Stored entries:
- - - - -

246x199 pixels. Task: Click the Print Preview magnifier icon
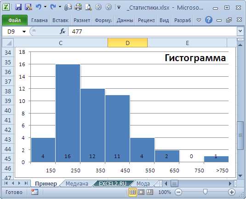click(x=88, y=7)
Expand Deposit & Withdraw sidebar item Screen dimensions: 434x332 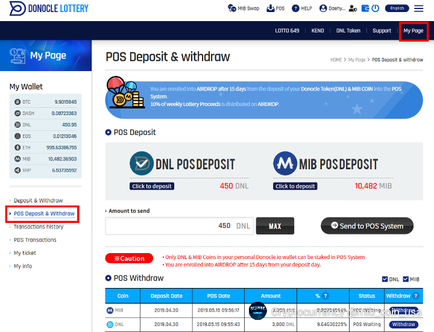click(x=38, y=201)
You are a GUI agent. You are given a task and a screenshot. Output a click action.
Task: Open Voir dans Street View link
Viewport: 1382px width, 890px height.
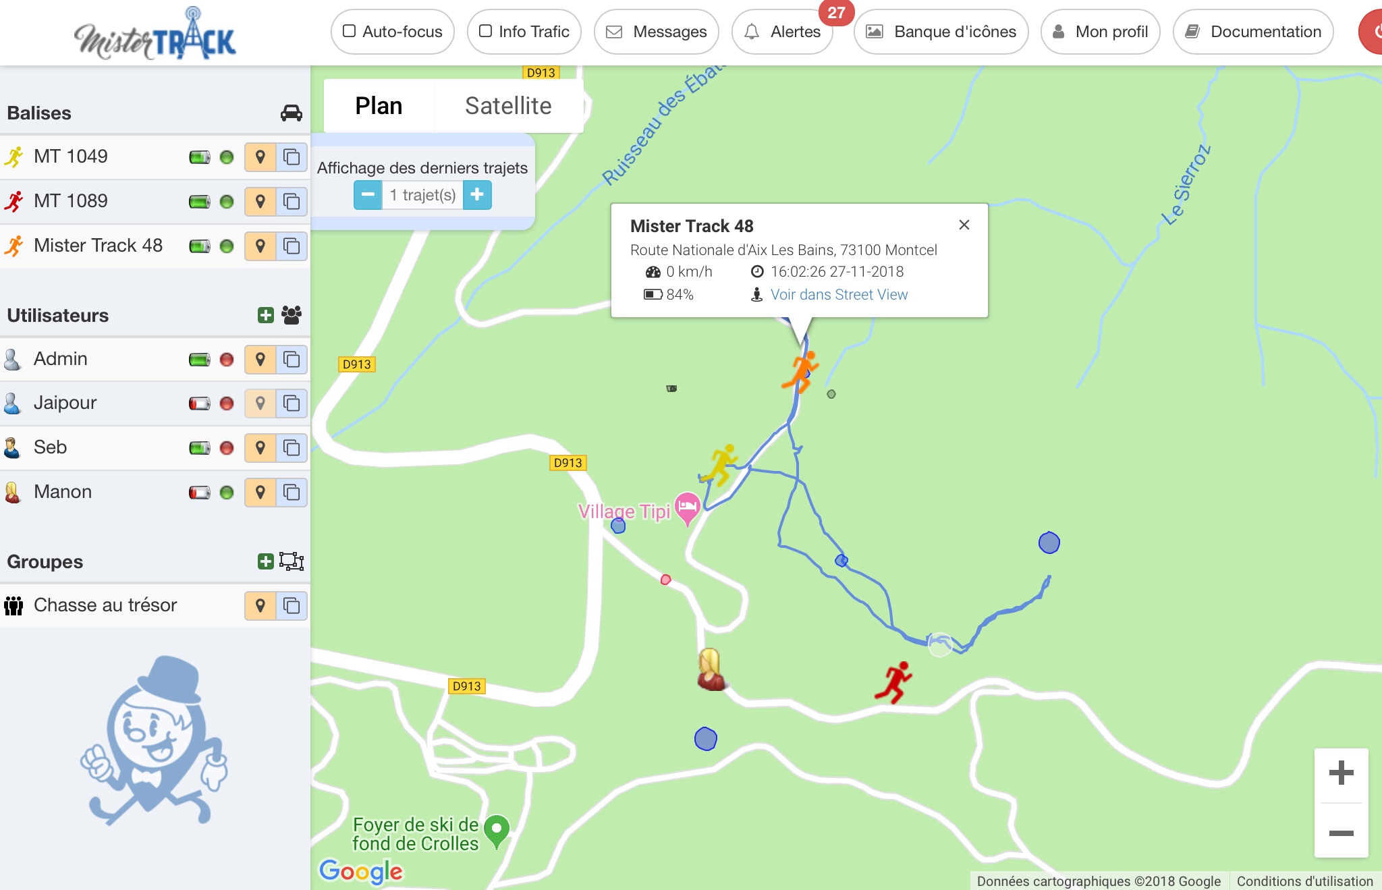point(839,294)

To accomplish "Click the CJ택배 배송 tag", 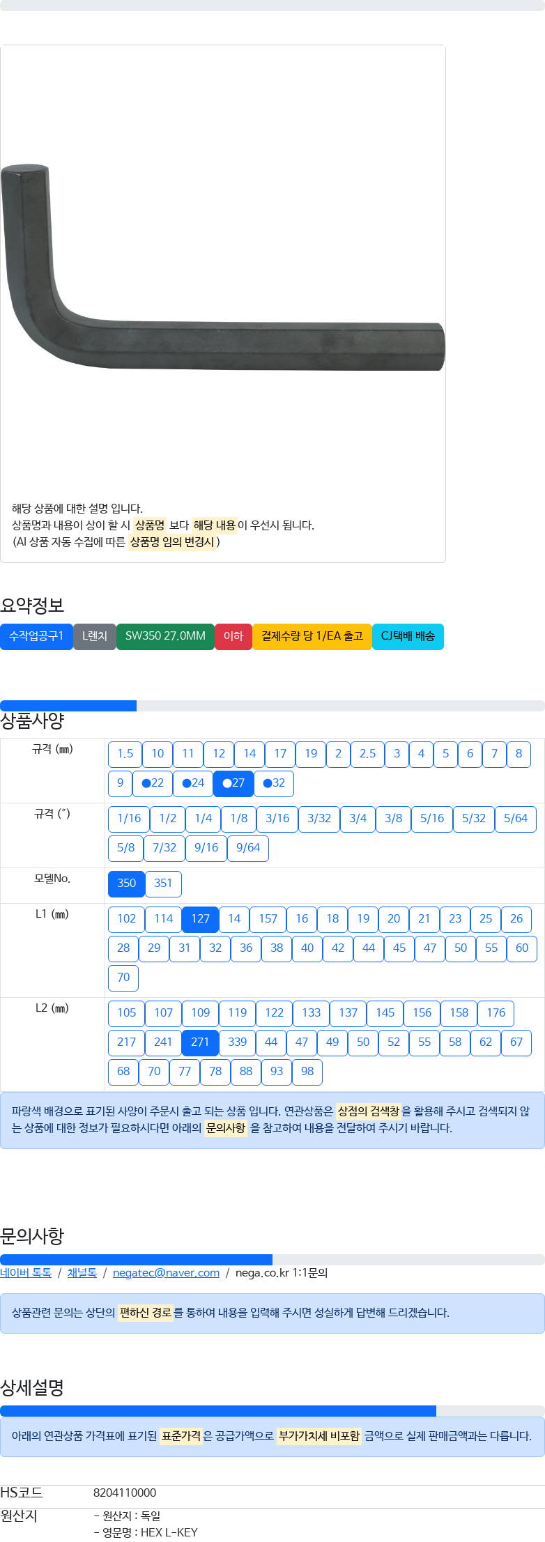I will click(x=408, y=636).
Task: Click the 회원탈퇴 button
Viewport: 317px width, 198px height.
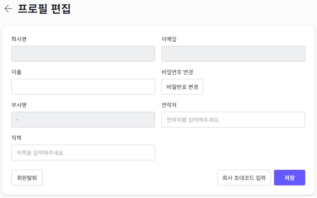Action: click(27, 178)
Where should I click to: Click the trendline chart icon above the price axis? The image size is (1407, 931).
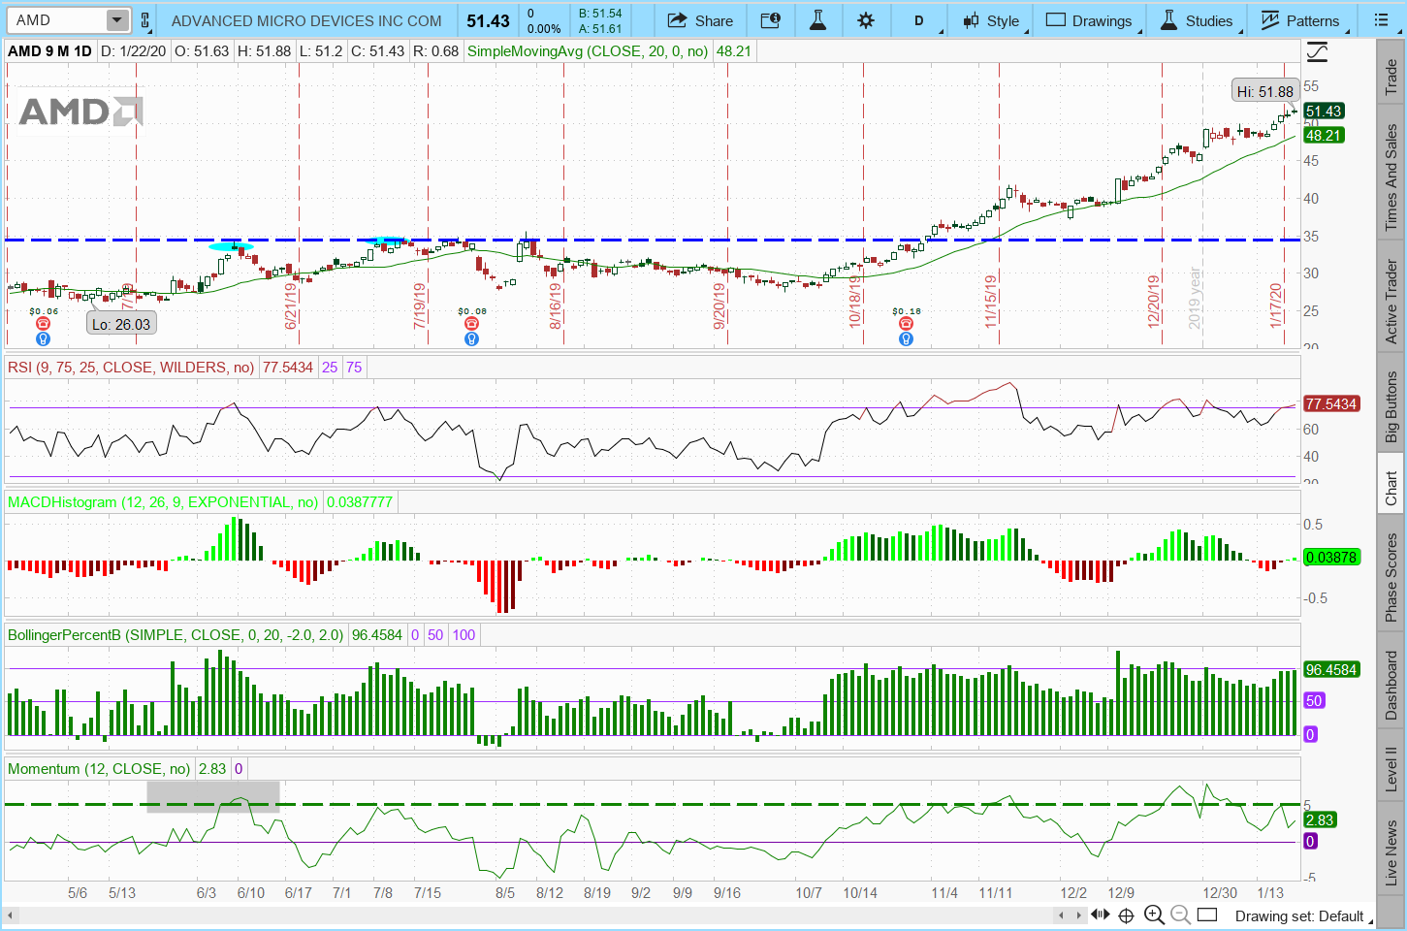(x=1317, y=51)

- - - - -

▸ PROBLEM TO WORK ON: Can you lay out everything in the data from the line containing "Where should I" down to the end as a numbered list, skipping blank lines and leaving the pictures out?

▸ ANSWER TO THIS PROBLEM:
1. Where should I click to: Click the trendline chart icon above the price axis? The image size is (1407, 931).
2. (x=1317, y=51)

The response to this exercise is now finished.